Toms-Zuberec contacted  Calgary tech firm Z3 Network Solutions  which markets a telepresence robot  called the Double 2.  The company reviewed the work that the students had already completed in trying to build a robot, and decided they, along with supplier Konica-Minolta would donate one to Cody .

“We took a look at what he (Toms-Zuberec) had already done and  were fascinated by it.” Said Z3 Network President  Darryl Graham.  “We wanted to bring Cody down to the office so we could have a look at this. We knew we want to work with him and see if we could get some way of putting the Double 2 robot in the school for him to use.”

The robot looks like a Segway with a tablet attached at its top. Kirk is able to control it from his home computer. With the tablet at eye level, he can move through the class, turning from side to side to see the person he is talking to  while carrying  on video chats with people around him.


“The kids involved him in everything that we did, and he interacted with students, but without autonomy,” said pre-engineering instructor Michael MacDonald,  “Now having this robot allows him to be able to be whoever who he wants to be and do whatever he wants to do.  For the classroom, it means that he gets to interact with a lot more different projects over the course of a day.”

Wednesday morning, for the first time ever, Kirk was able travel through the halls of the school, and look into other classrooms like the welding shop.  Even though it is a remote connection, the sense of being able to travel where he wants, and cruise the halls with his friends is exhilirating for Kirk.

“I’ve got my control back” said Kirk. “I can visit anyone really - that’s awesome.”

“This honestly, it's overwhelming.  I'm just super happy he's been given the chance now to be able to come back in into school.” said Toms-Zuberec.  “He's given control over how he socializes with people because before, we just passed him around (on a laptop computer)  in the class and he wasn't able to really explore the school or do what he wanted to.
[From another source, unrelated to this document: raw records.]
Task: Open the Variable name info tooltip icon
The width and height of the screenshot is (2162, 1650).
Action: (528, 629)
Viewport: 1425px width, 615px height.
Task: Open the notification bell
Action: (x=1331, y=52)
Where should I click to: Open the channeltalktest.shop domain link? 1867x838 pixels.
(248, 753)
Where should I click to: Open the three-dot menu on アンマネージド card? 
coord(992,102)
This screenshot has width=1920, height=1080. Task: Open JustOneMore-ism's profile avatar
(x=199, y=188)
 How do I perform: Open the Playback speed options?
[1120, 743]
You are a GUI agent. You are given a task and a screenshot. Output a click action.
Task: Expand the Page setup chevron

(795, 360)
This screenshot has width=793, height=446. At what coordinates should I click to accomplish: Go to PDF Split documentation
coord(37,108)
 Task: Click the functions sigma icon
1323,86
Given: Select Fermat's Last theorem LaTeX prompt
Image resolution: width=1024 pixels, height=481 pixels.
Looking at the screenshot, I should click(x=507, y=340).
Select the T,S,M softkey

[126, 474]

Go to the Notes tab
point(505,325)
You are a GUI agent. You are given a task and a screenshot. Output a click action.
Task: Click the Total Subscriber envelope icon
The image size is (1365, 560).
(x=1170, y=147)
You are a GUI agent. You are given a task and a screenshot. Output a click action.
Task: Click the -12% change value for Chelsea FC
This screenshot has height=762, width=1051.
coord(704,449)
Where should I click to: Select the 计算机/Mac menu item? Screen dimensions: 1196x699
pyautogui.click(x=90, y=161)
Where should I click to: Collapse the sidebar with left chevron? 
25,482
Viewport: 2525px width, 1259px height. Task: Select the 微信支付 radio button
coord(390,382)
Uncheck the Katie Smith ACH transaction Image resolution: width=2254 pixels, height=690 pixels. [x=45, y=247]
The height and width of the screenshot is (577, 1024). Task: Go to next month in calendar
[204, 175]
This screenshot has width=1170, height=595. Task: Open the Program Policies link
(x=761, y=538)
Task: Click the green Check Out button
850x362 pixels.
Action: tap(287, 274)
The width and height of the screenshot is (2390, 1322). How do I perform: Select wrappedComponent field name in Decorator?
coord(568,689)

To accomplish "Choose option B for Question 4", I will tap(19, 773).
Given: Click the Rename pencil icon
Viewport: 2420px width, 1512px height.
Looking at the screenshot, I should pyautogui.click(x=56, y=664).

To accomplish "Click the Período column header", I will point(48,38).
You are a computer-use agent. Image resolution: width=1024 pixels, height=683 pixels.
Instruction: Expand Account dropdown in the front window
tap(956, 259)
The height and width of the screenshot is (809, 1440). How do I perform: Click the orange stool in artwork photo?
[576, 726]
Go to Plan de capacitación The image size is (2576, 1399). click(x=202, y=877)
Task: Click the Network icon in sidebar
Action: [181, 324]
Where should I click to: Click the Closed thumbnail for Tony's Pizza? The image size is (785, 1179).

And it was quite a blessing.”

MacDonald says what started as an engineering project for his students turned into a life lesson.

“One of the things that the students got out of this was that they learned about the power of inclusion," said MacDonald “The problem solving-based class that we have teaches them something about pre-engineering.

"Having Cody in this class with them," McDonald added,  "taught them something about life.”